» **How to complete this task**: Nothing but the lines from the one containing "Task: Click the 5.8 mm collar height value" through the end of the data should be retyped, exactly as they stand, and pictures should not be retyped.

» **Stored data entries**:

------------------------

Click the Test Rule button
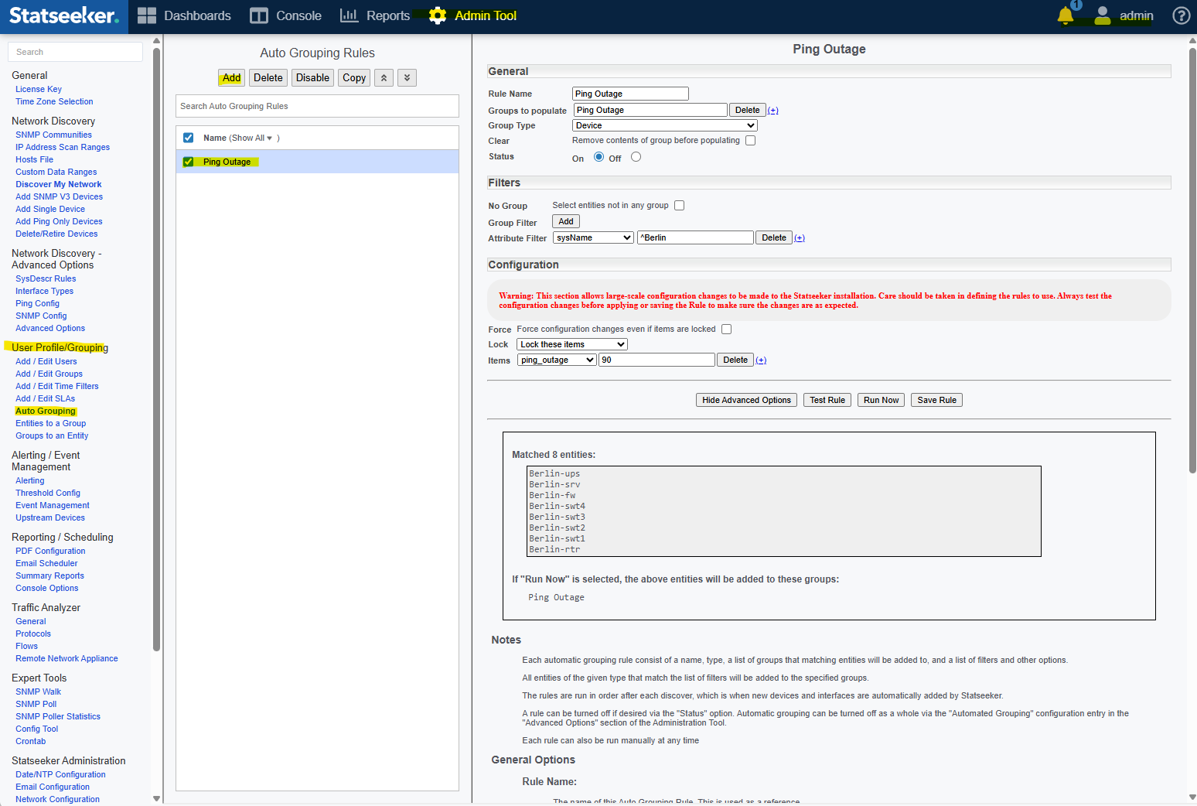Viewport: 1197px width, 806px height. (x=827, y=400)
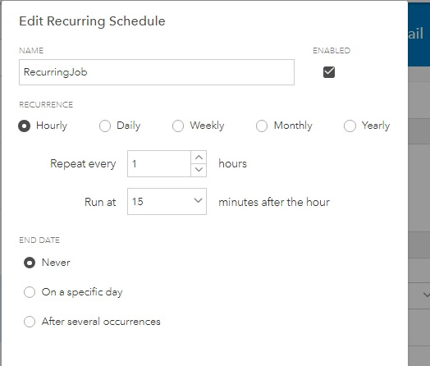Viewport: 430px width, 366px height.
Task: Decrement the Repeat every hours value
Action: click(x=199, y=170)
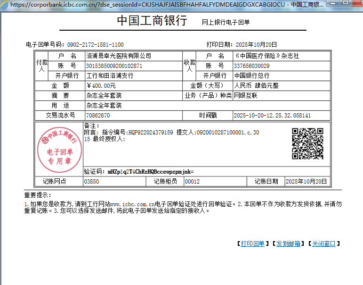Click payer account number 3015385009200102871

tap(114, 66)
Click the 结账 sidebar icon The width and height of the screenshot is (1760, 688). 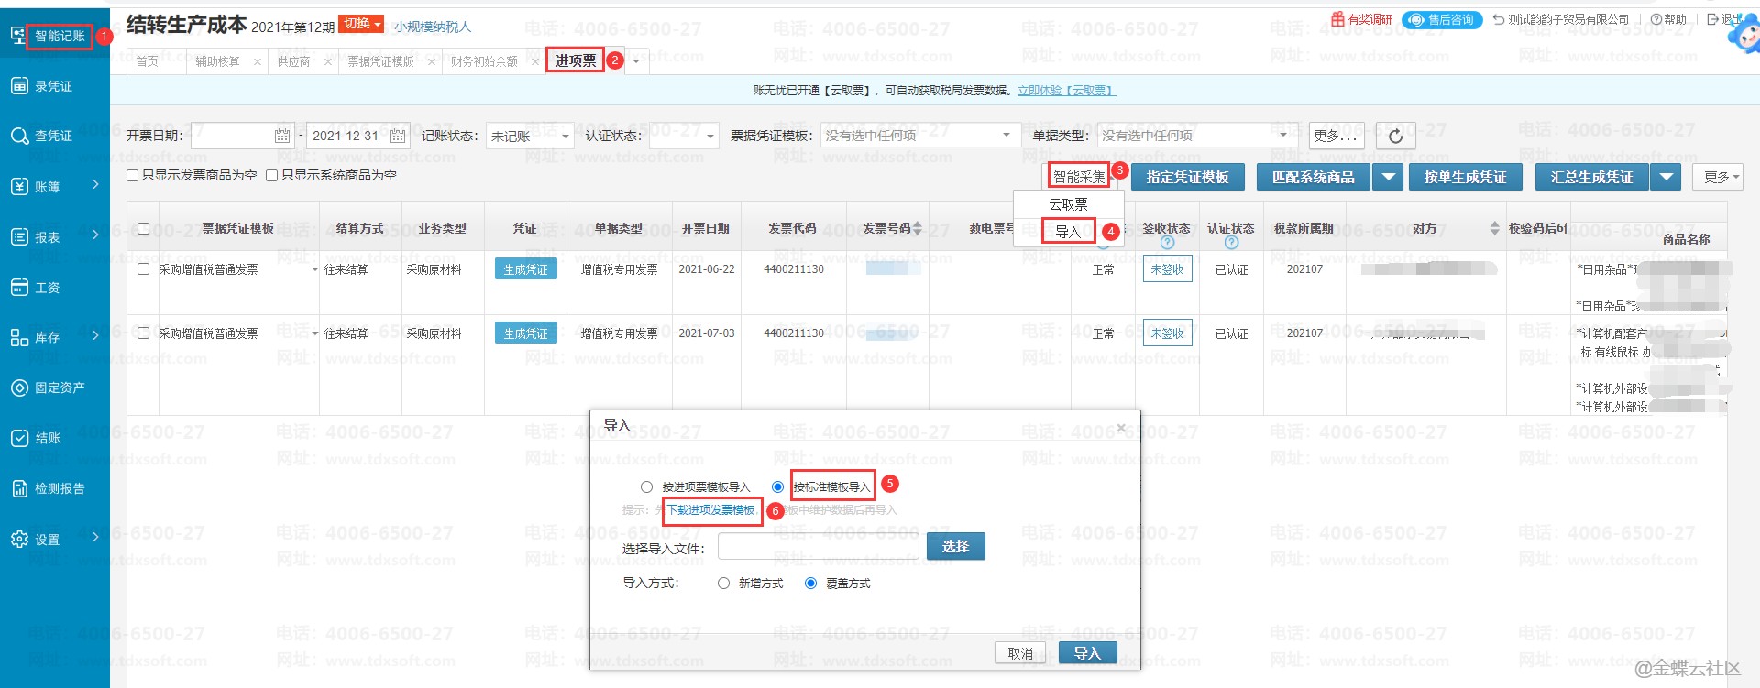[19, 439]
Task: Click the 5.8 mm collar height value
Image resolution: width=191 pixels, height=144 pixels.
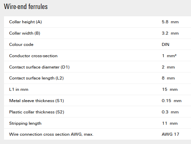Action: pyautogui.click(x=170, y=22)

------------------------

» **Solution for this problem**:
Task: Click the 5.8 mm collar height value
Image resolution: width=191 pixels, height=144 pixels.
Action: pyautogui.click(x=170, y=22)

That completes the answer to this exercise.